Your objective = Using the data below, print exactly the line with "The image size is (1424, 840).", the line with "Open the number", and every line between them, but none of the pictures.

Material supplied =
►

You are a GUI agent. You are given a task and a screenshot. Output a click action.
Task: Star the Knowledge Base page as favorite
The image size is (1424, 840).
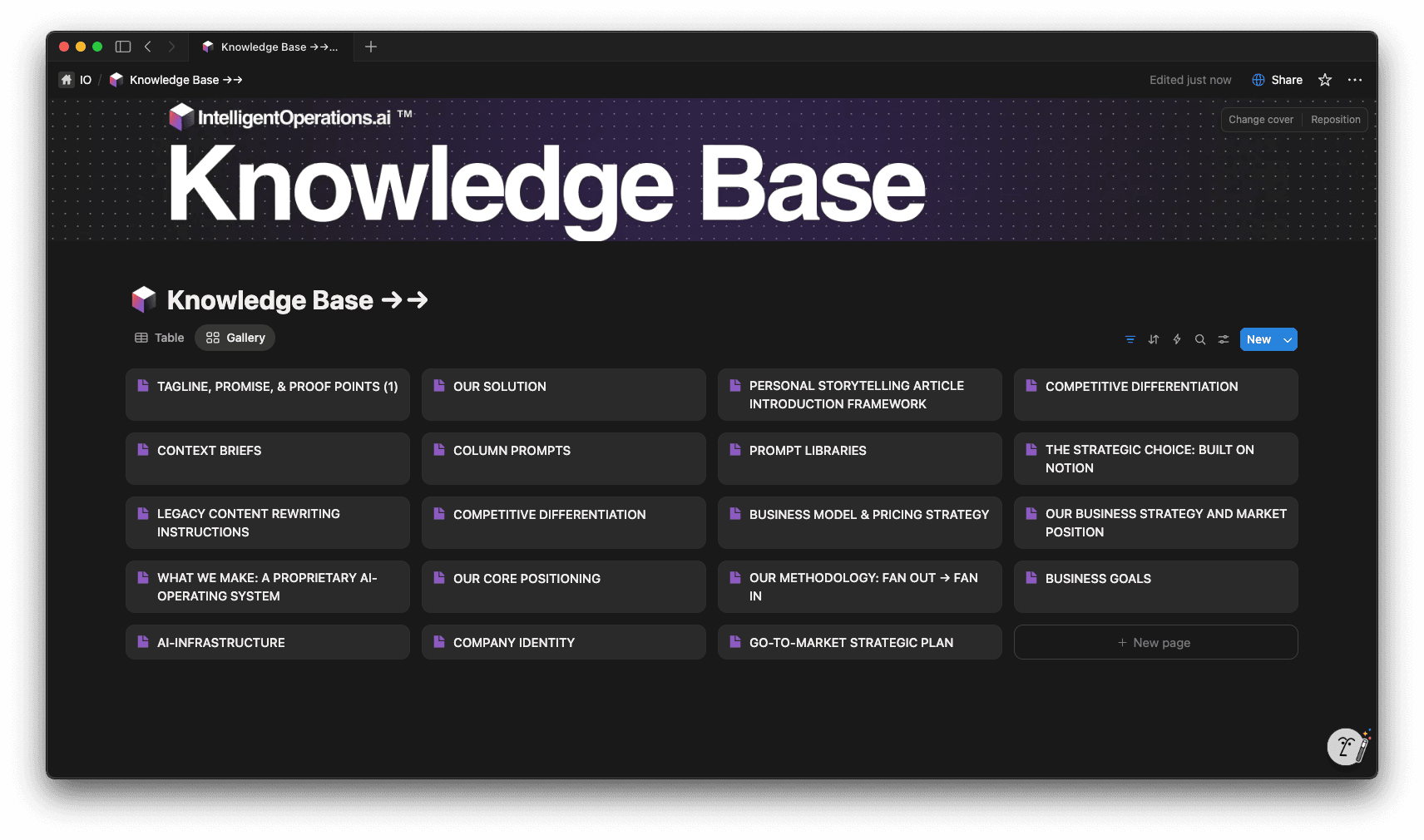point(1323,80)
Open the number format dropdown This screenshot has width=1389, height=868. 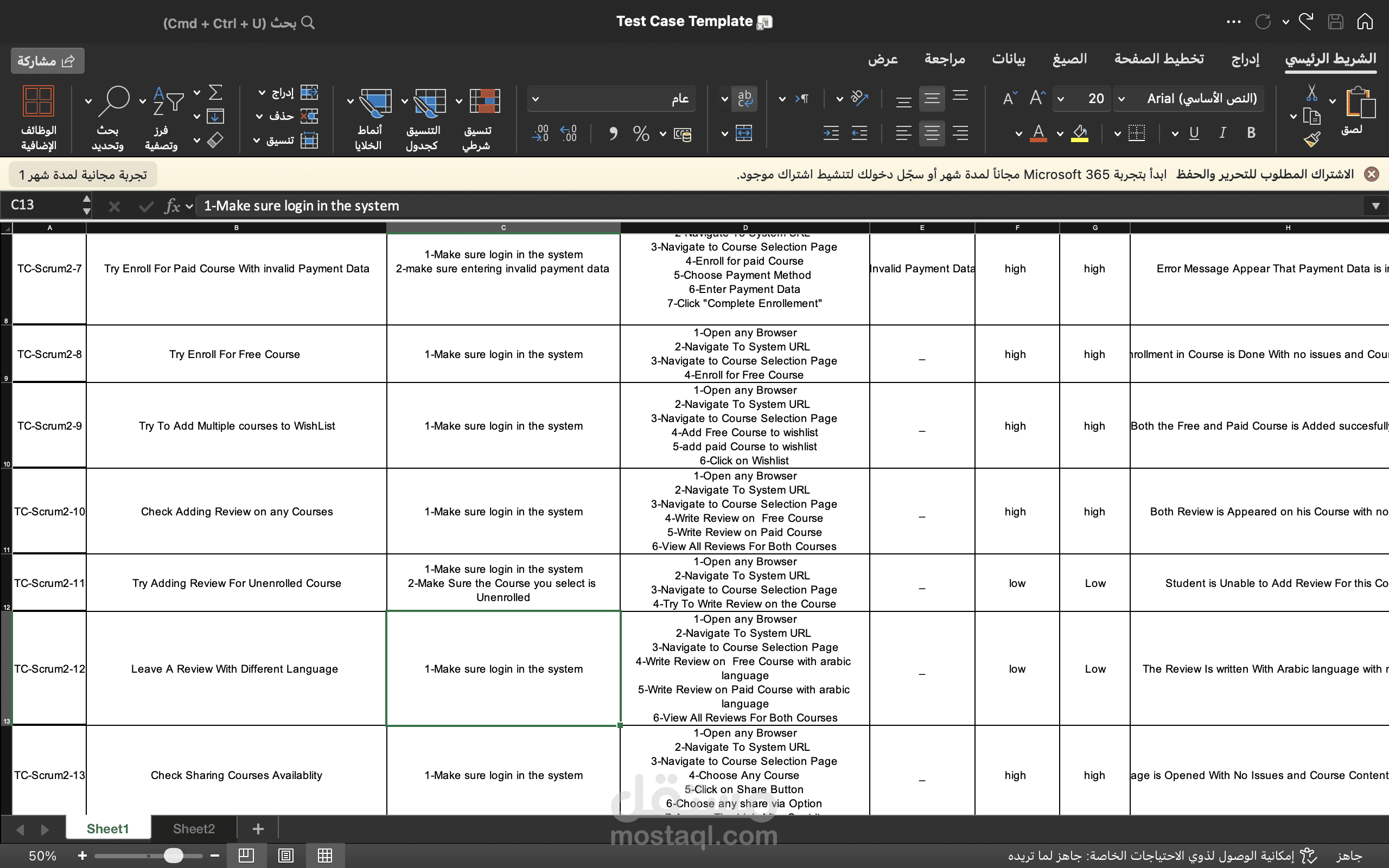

◄
►

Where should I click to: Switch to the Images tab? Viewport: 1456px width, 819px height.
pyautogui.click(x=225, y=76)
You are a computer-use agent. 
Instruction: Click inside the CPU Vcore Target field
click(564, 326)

◄
►

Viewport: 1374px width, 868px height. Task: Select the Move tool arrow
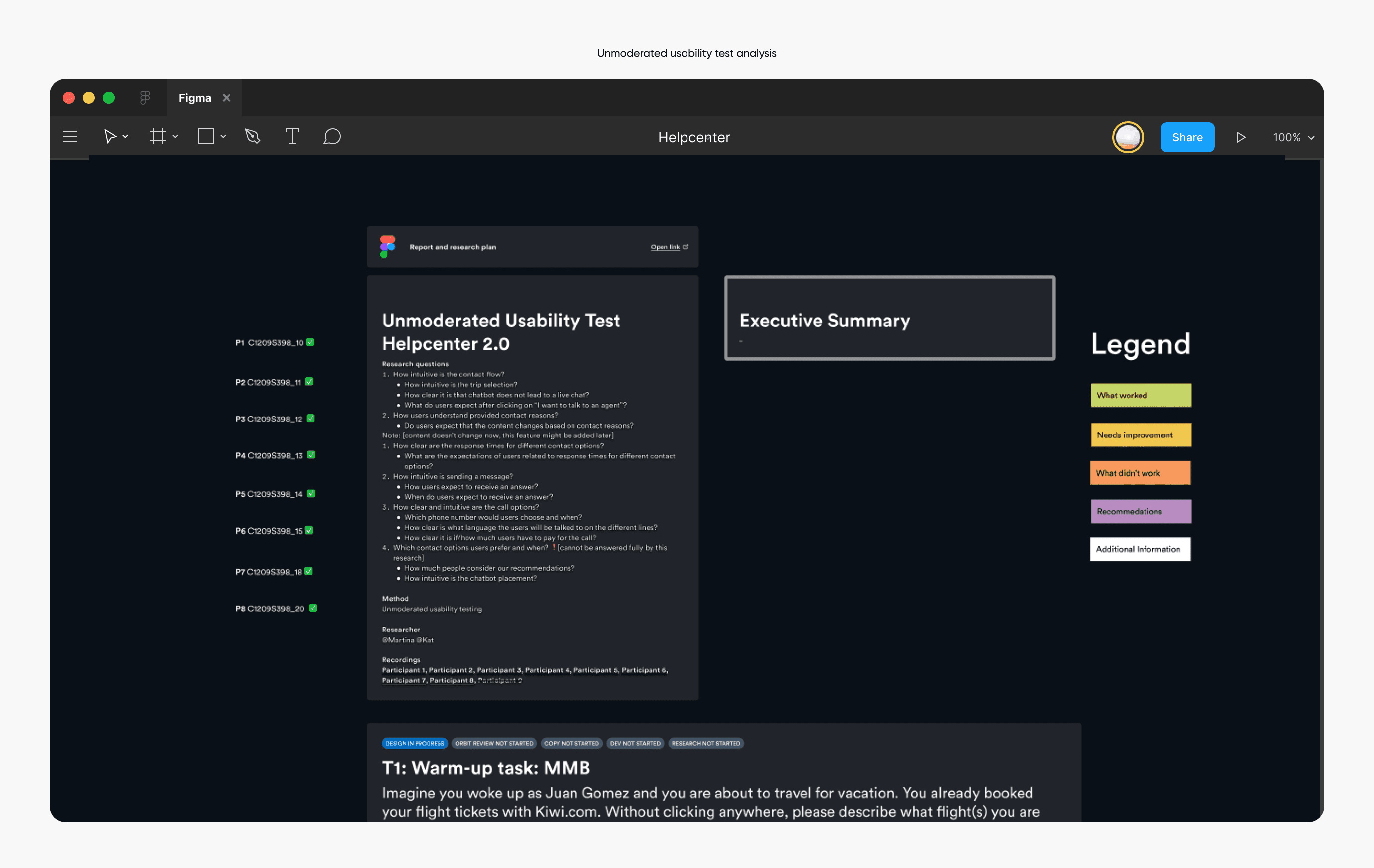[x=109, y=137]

◄

Completed task =
The image size is (1424, 840).
point(1323,80)
Open the number format dropdown This screenshot has width=1389, height=868. 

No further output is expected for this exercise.